◆ **Extract**:
Agency came into English from Medieval Latin abstract noun agentia in the mid-1600s, and by the 1670s had developed in meaning from ‘active operation’ to ‘a mode of exerting power or producing effect’. Thus, it had a clear association with ideas of making things happen, being a driving force, and having the ability or power to achieve something.
It was not until the mid 1800s that agency was used to refer to a place or establishment where business is done on someone else’s behalf.

It’s fair to say that, throughout history and in most cultures, women have not had a great deal of agency.  

Because most texts reflect the culture in which it is created, the roles of women in any given text tend to mirror the levels of agency held by women in society at the time.

The increase in awareness and acceptance of women’s rights and gender equality during the 20th and 21st century and the associated increase in freedom and independence of women in that time have changed the way women are portrayed in books, film and plays, where there are far more strong and independent female protagonists than previously. Now, female characters are seen to be able to do anything; previously, their ability to do anything at all was limited by the will of men and the rules they created.

◆ **Task set**:
a - In the passage on agency, by what decade had the word's meaning shifted to "a mode of exerting power or producing effect"?
b - Repeat the passage on agency word for word from "The increase in" to "rules they created.".

◆ **Rows**:
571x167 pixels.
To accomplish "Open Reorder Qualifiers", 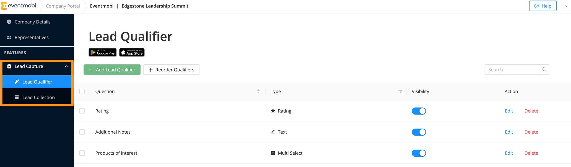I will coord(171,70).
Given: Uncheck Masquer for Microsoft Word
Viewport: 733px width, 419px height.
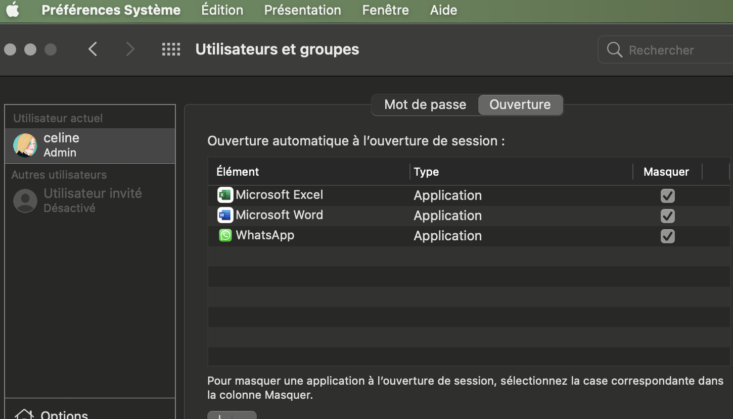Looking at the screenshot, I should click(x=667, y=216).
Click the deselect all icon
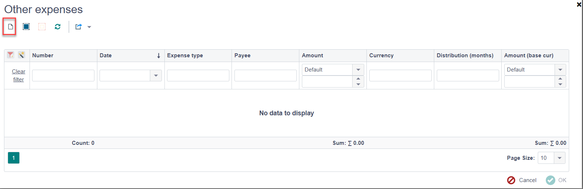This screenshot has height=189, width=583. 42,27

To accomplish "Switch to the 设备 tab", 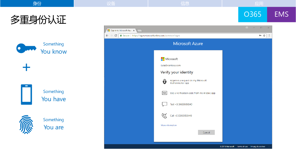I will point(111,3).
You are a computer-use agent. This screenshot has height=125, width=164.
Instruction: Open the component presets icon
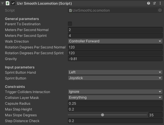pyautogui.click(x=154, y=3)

◆ **Answers to the tasks**:
a - By the 1670s.

b -
The increase in awareness and acceptance of women’s rights and gender equality during the 20th and 21st century and the associated increase in freedom and independence of women in that time have changed the way women are portrayed in books, film and plays, where there are far more strong and independent female protagonists than previously. Now, female characters are seen to be able to do anything; previously, their ability to do anything at all was limited by the will of men and the rules they created.